#### [What to produce]
When a line of the records contains "This", copy it.

:: Data for the task

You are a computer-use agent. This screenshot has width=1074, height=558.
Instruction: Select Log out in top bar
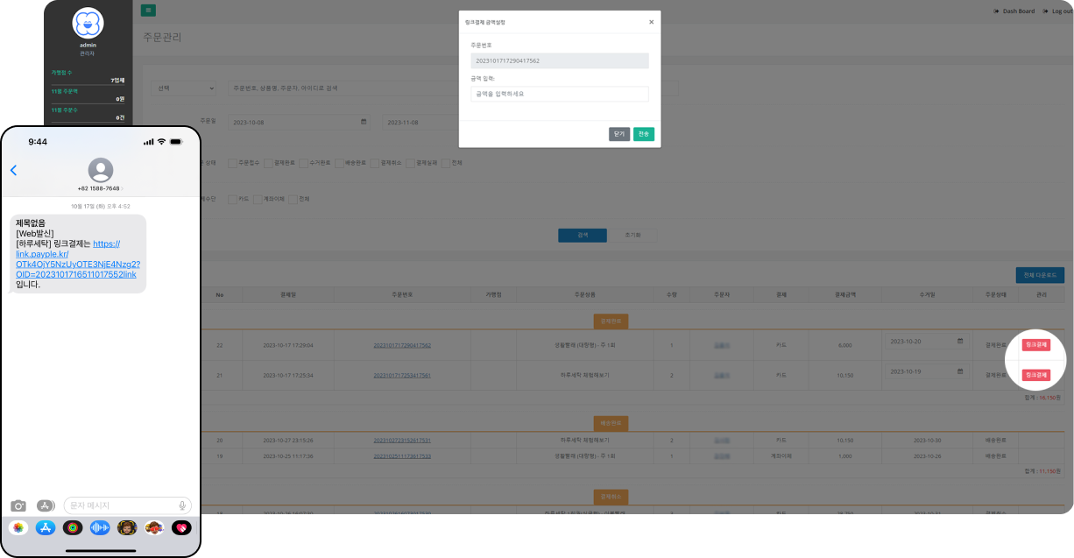pyautogui.click(x=1057, y=11)
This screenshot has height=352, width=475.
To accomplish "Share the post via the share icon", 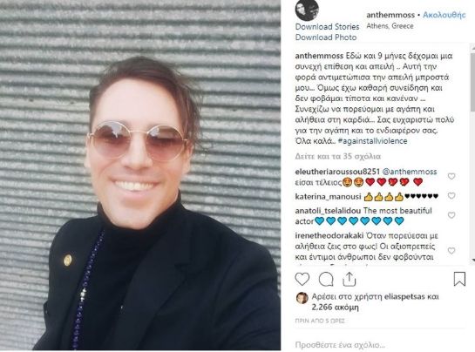I will 349,279.
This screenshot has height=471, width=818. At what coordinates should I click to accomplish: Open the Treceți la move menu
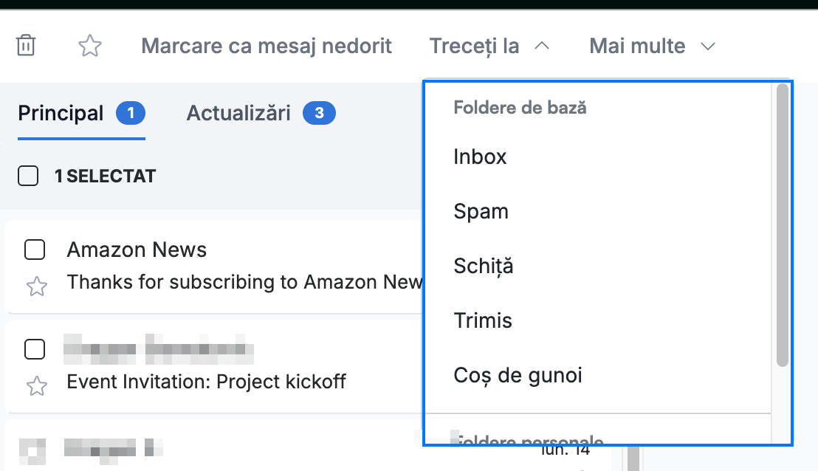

::::

#### [Written solution]
You are a computer-use agent. This screenshot has width=1074, height=558.
This screenshot has height=352, width=475.
This screenshot has height=471, width=818. At what coordinates should I click to accomplish: Open the Treceți la move menu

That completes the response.